▶ _WHAT THE EXERCISE ASKS_
Turn the lines of the material below into a numbered list, skipping any blank lines and leaving out the pictures.
========================
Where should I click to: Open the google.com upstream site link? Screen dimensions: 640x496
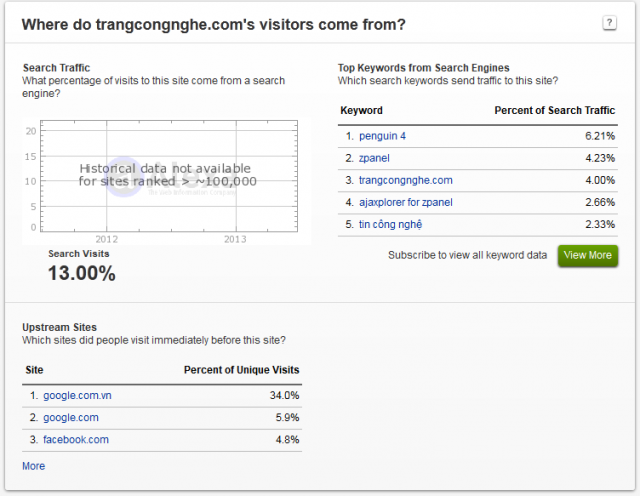tap(70, 417)
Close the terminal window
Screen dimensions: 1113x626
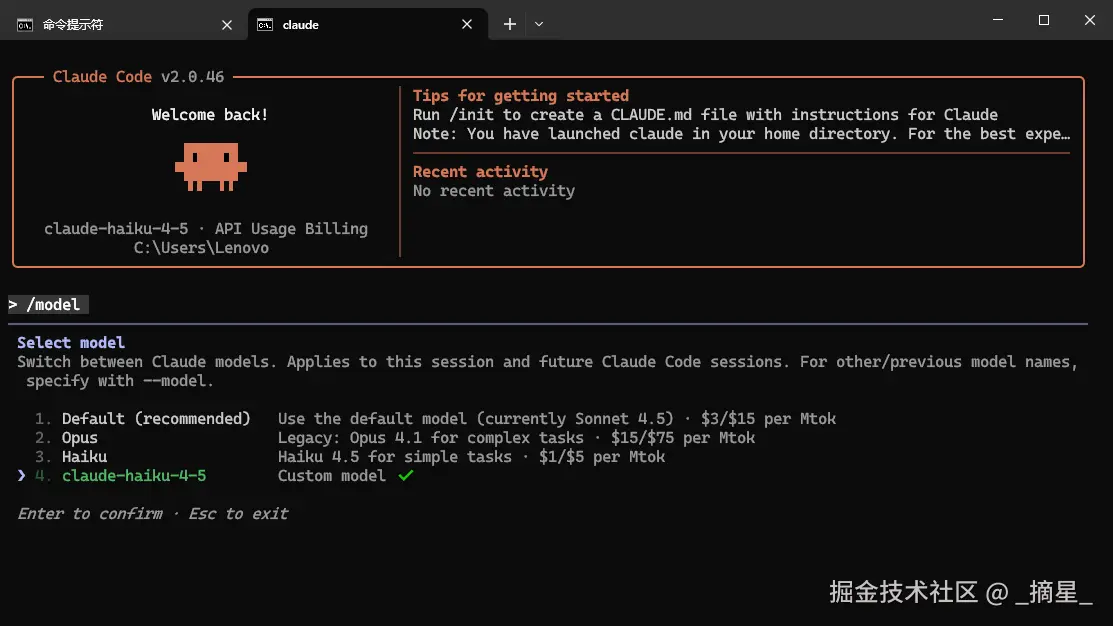[x=1089, y=20]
========================
▶ _COMPLETE RESPONSE_
1. Where should I click to: Open the google.com upstream site link? Screen dimensions: 640x496
2. tap(70, 417)
3. Close the terminal window
4. Screen dimensions: 1113x626
5. [x=1089, y=20]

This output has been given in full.